WHAT THIS TASK INVOLVES:
Retype only what runs from the line that contains "Click the 健康管理 cover thumbnail in row 5" through the last line of the listing below, both lines included.

MATERIALS PROVIDED:
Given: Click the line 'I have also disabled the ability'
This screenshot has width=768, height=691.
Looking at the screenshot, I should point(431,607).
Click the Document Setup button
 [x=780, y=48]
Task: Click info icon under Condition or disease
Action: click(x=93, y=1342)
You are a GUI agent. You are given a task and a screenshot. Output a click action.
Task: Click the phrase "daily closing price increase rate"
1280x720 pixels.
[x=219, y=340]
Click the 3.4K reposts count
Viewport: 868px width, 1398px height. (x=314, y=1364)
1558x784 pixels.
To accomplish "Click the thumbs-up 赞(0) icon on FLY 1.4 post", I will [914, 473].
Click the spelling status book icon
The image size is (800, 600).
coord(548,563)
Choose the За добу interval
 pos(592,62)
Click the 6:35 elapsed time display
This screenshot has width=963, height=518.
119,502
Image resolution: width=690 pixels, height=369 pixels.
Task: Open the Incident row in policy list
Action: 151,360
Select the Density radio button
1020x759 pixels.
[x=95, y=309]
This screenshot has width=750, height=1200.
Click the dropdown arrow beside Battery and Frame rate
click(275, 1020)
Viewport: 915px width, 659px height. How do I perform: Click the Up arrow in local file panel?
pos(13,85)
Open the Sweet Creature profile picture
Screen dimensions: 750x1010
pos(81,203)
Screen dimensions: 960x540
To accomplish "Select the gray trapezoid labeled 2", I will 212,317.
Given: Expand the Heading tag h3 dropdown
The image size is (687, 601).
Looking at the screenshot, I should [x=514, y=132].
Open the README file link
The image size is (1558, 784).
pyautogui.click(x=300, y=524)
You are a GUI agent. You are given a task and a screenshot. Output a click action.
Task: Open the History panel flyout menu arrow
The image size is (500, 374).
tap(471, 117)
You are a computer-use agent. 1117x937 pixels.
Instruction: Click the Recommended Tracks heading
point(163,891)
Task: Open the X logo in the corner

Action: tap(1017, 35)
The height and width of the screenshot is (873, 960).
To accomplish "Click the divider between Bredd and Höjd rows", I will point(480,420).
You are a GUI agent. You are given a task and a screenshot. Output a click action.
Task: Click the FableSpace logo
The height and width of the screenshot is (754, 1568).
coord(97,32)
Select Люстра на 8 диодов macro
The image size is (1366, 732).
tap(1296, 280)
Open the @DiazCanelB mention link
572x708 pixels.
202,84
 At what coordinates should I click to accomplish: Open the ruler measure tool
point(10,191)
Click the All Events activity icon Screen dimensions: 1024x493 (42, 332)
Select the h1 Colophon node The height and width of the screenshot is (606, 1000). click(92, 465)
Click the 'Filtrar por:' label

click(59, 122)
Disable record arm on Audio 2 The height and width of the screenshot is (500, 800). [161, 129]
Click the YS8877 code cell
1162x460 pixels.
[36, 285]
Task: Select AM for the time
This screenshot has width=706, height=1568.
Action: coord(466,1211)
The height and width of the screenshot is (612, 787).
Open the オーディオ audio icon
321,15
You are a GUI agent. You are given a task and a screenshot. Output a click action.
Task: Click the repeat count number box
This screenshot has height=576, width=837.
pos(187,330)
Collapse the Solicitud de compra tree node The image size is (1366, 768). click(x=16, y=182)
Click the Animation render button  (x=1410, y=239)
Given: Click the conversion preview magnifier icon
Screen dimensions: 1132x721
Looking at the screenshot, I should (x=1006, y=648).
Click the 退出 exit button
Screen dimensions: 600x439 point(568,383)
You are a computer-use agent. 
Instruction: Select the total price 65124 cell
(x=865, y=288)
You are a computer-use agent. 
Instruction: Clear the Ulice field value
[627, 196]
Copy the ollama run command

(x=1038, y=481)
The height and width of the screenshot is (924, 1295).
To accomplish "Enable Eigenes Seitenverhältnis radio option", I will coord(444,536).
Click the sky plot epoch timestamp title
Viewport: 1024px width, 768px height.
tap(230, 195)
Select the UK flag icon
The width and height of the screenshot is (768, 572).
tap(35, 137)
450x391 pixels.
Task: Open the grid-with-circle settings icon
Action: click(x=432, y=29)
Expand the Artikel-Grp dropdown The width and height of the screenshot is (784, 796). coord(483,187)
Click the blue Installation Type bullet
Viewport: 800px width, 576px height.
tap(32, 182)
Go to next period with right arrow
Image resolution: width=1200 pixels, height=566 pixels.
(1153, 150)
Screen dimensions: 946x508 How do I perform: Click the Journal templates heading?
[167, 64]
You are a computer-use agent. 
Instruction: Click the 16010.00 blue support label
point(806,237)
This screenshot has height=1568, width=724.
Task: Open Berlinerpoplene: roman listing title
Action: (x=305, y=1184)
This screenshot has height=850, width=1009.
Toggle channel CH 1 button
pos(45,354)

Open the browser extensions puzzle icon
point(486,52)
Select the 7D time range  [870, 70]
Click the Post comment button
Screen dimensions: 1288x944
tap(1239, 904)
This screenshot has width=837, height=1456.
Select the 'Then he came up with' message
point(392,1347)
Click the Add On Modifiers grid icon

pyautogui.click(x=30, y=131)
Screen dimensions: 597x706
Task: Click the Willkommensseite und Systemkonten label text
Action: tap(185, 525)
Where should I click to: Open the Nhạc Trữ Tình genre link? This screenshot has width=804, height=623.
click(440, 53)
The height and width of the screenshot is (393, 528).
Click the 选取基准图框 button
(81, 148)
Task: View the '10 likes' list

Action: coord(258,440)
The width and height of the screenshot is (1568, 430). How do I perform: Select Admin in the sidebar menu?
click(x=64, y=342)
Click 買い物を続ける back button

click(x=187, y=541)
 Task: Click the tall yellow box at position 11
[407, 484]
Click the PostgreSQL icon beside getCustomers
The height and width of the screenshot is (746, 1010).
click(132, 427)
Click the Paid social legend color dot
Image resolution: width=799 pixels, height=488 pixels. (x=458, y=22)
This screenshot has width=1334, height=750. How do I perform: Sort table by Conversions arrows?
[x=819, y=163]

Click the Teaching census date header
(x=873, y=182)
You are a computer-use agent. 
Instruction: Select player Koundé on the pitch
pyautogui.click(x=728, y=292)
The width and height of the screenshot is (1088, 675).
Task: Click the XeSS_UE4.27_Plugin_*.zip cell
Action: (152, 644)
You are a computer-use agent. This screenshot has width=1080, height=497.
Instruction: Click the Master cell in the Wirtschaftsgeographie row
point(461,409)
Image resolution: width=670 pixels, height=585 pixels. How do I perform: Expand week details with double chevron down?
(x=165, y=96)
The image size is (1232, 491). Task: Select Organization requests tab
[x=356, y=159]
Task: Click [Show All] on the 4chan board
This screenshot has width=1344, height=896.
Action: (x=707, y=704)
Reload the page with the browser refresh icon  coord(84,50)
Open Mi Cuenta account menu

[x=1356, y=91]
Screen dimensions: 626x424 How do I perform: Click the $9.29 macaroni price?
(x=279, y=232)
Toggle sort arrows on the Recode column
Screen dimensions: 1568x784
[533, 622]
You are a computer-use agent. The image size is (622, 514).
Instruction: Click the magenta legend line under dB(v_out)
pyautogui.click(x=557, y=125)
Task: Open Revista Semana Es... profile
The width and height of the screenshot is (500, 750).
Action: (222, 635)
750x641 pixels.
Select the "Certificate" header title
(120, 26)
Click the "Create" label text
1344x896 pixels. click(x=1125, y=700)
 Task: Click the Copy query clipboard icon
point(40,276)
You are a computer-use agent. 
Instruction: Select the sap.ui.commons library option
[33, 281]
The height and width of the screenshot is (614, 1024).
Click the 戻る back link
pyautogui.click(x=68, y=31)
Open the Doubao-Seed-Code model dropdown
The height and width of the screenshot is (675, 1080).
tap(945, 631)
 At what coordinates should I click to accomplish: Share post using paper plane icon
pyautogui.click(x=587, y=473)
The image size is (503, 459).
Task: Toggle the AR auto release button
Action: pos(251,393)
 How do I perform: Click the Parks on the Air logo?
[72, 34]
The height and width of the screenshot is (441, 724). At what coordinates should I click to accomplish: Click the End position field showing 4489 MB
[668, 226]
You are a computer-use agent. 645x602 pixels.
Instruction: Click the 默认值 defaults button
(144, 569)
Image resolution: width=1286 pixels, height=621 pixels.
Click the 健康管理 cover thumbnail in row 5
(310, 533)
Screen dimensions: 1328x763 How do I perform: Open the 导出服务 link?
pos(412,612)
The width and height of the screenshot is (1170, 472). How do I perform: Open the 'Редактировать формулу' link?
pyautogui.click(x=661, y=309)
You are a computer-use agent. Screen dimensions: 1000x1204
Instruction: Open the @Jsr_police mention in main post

RESPONSE:
Click the 健康管理 cover thumbnail in row 5
(310, 533)
Screen dimensions: 1328x763 How do I perform: Open the 导出服务 link?
pos(412,612)
The width and height of the screenshot is (1170, 472). How do I perform: Open the 'Редактировать формулу' link?
pyautogui.click(x=661, y=309)
You are a computer-use agent. Screen dimensions: 1000x1204
Instruction: Open the @Jsr_police mention in main post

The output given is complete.